## TRY IT
Take the line that holds "The width and" and every line after it to the end of the entries, and repeat them exactly without the pictures.

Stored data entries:
==*==

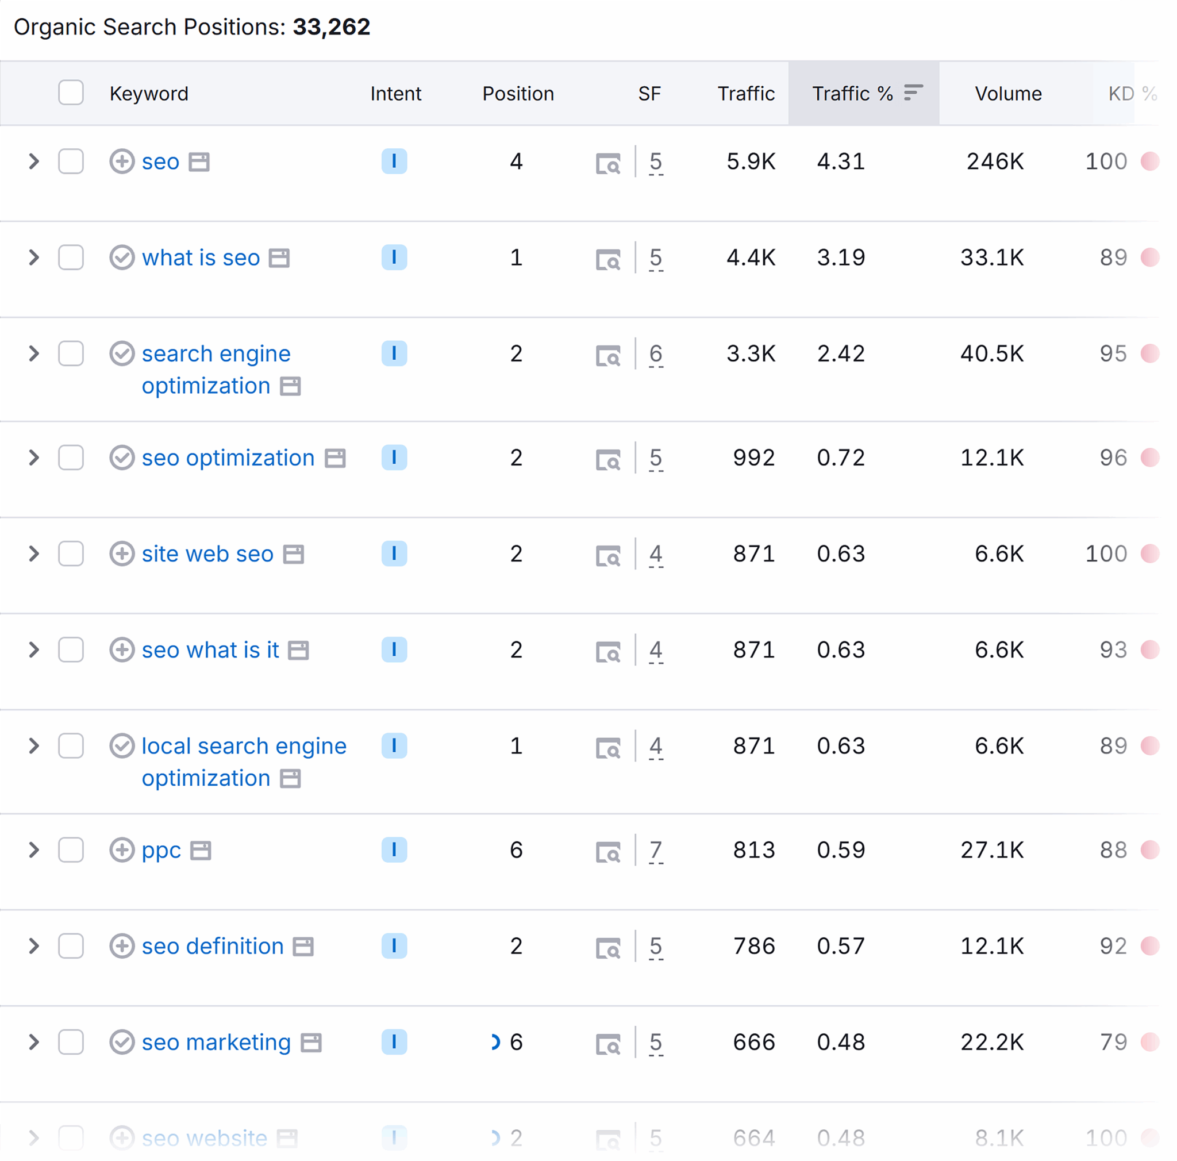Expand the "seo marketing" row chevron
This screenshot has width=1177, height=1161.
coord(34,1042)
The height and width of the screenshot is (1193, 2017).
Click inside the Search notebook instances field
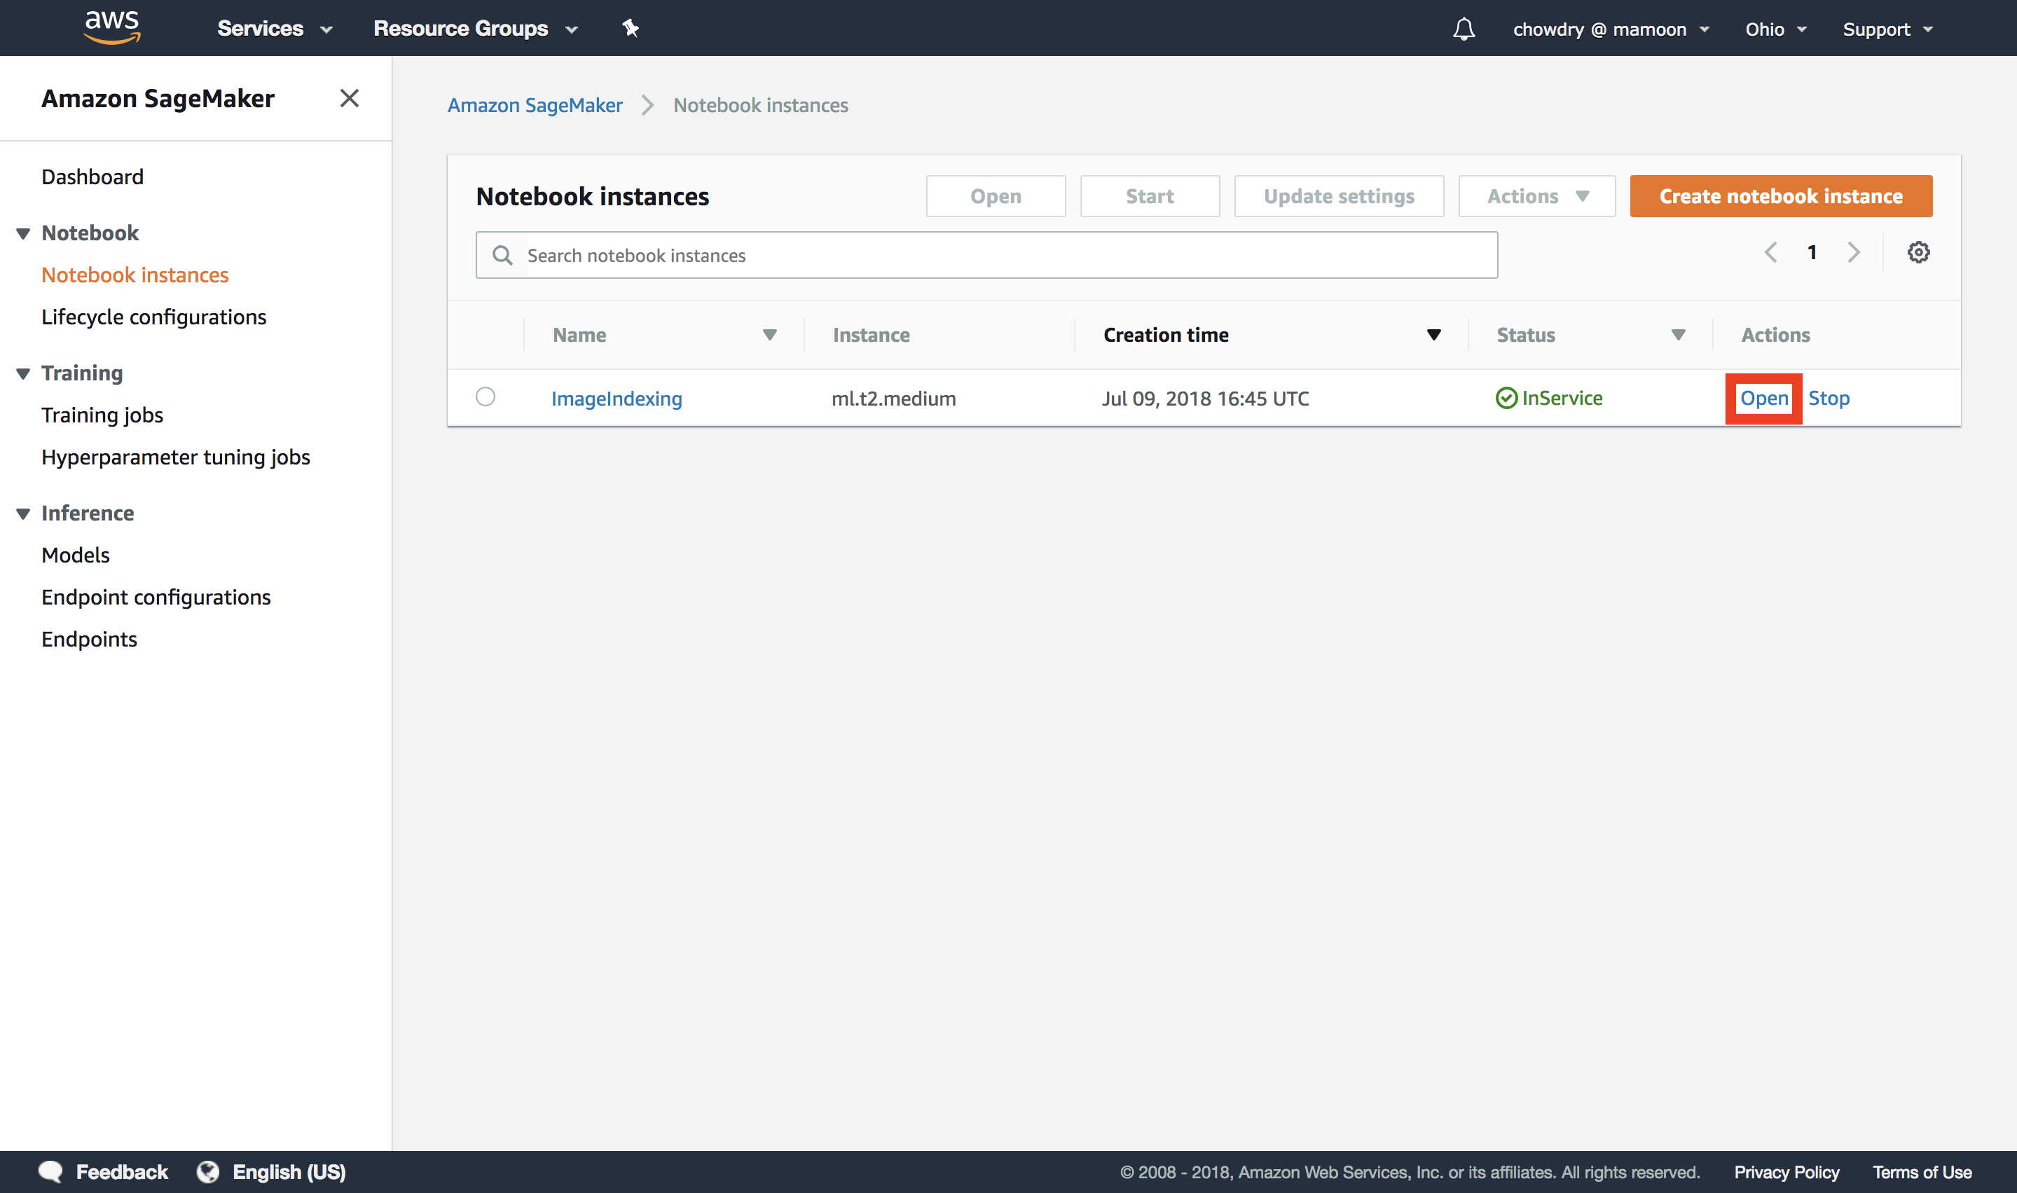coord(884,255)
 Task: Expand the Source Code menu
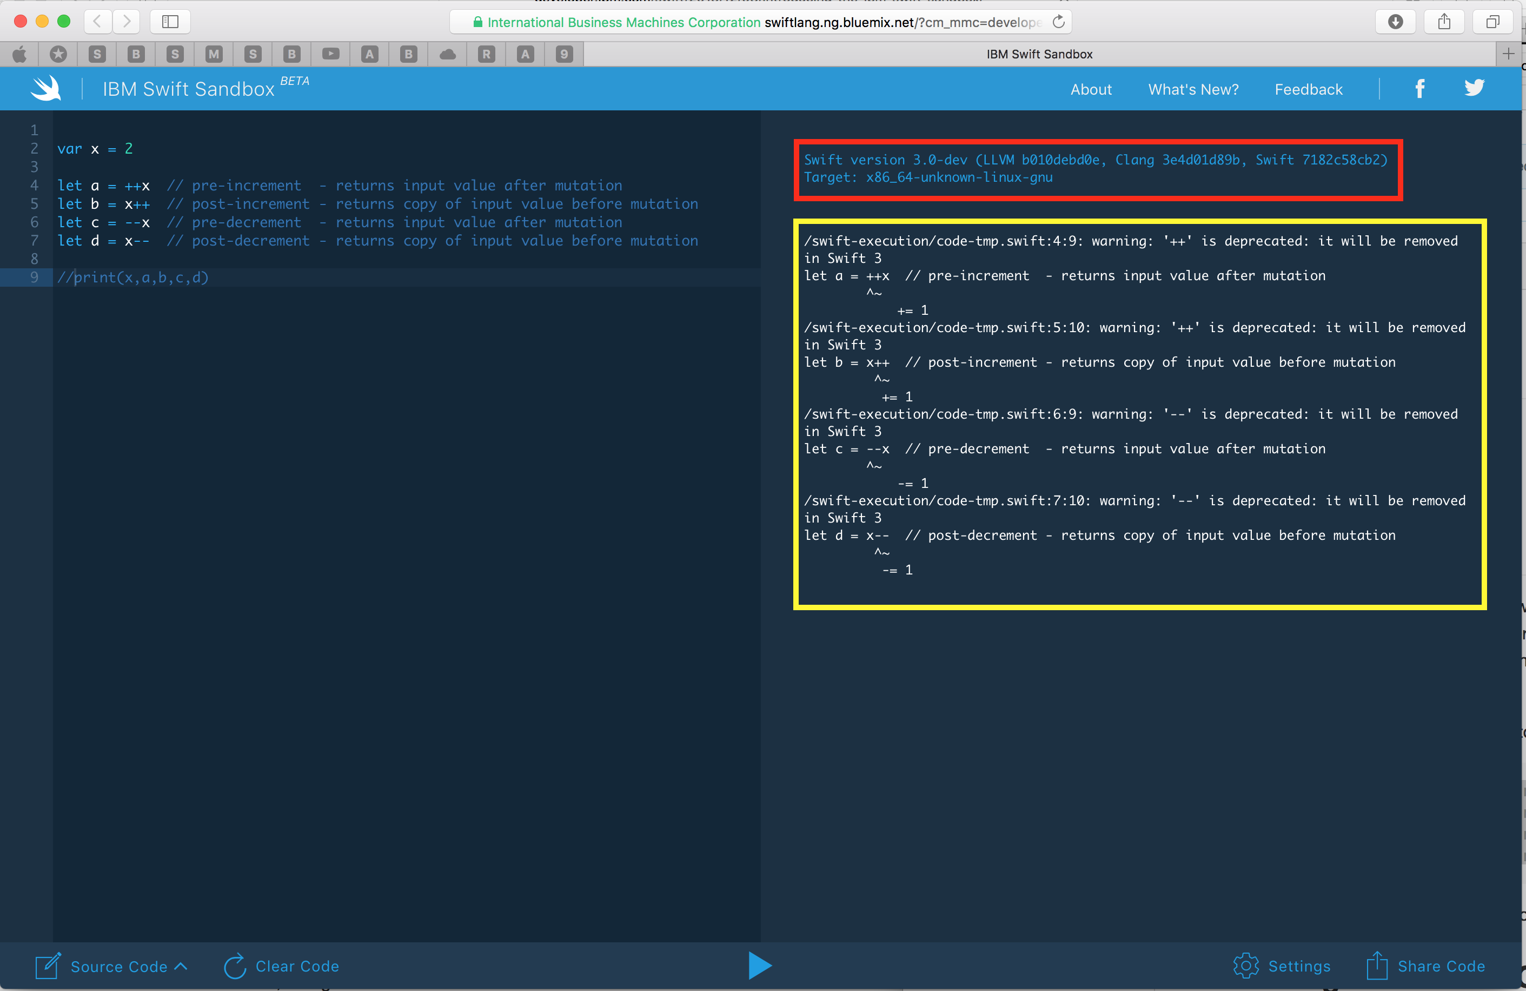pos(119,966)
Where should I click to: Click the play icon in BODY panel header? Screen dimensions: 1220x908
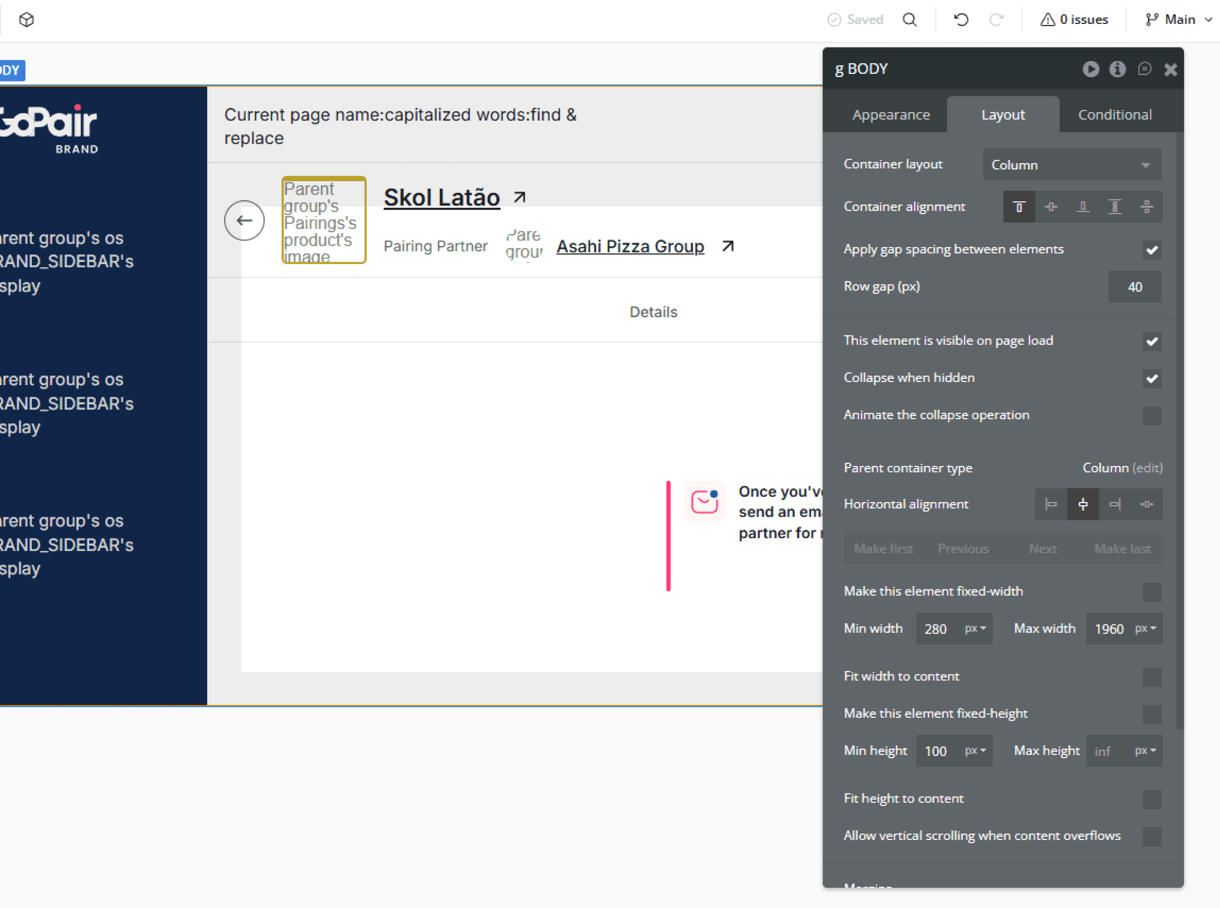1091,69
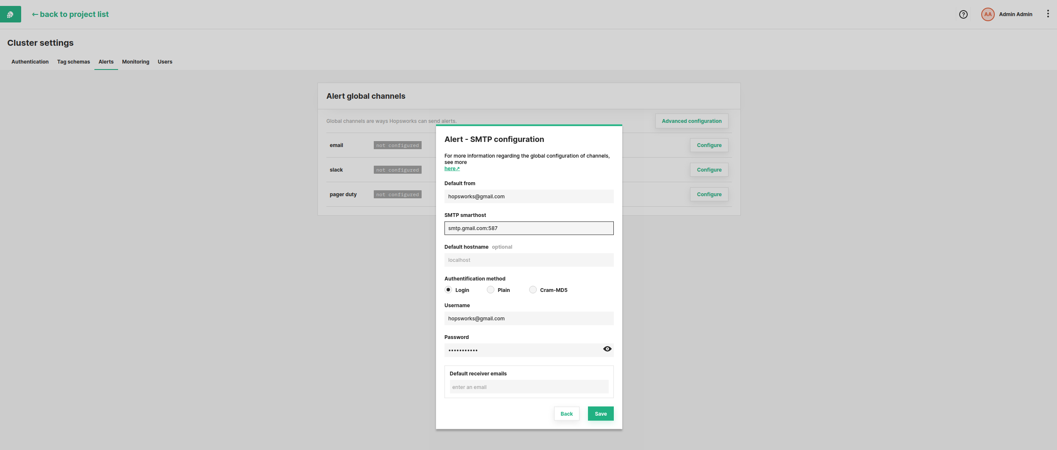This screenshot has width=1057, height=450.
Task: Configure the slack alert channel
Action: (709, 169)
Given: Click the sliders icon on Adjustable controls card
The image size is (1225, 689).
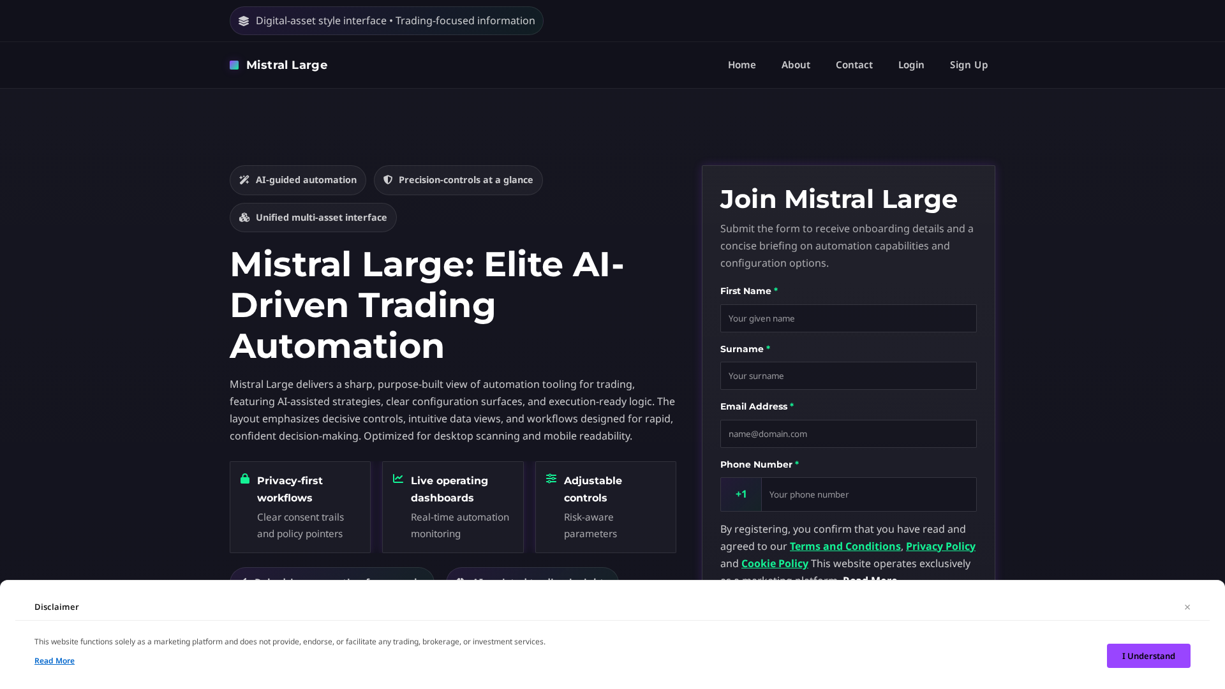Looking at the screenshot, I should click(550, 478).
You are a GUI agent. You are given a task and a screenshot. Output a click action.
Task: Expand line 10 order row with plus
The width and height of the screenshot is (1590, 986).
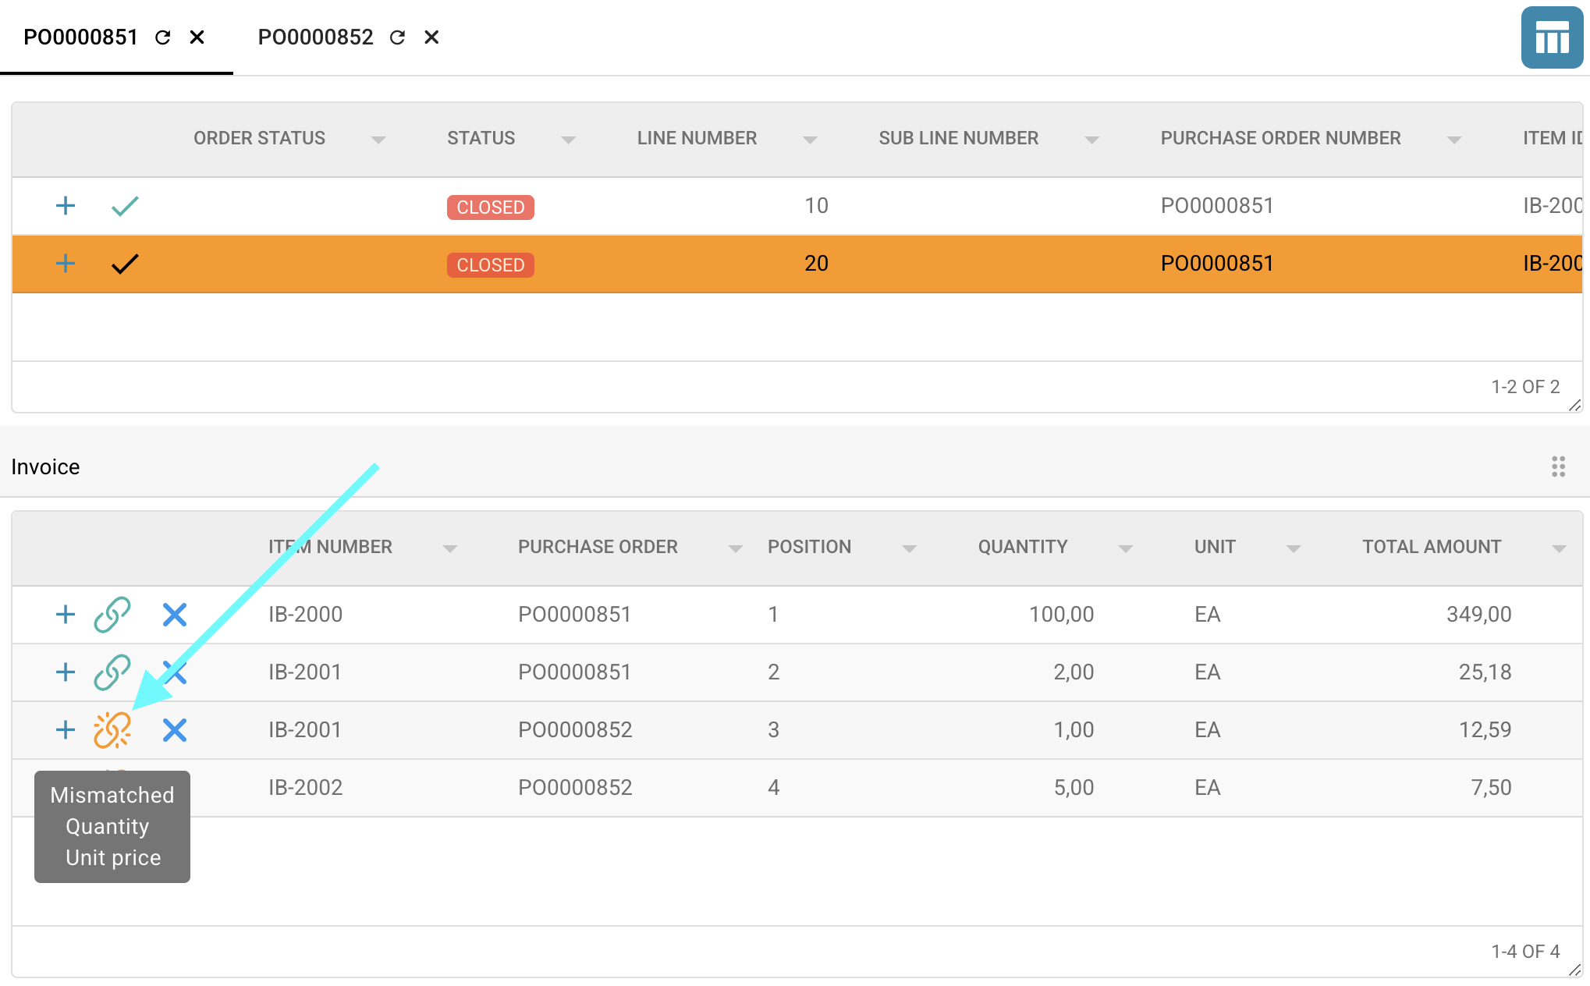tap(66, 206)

==*==

## EXERCISE SOLUTION
The width and height of the screenshot is (1590, 986).
tap(66, 206)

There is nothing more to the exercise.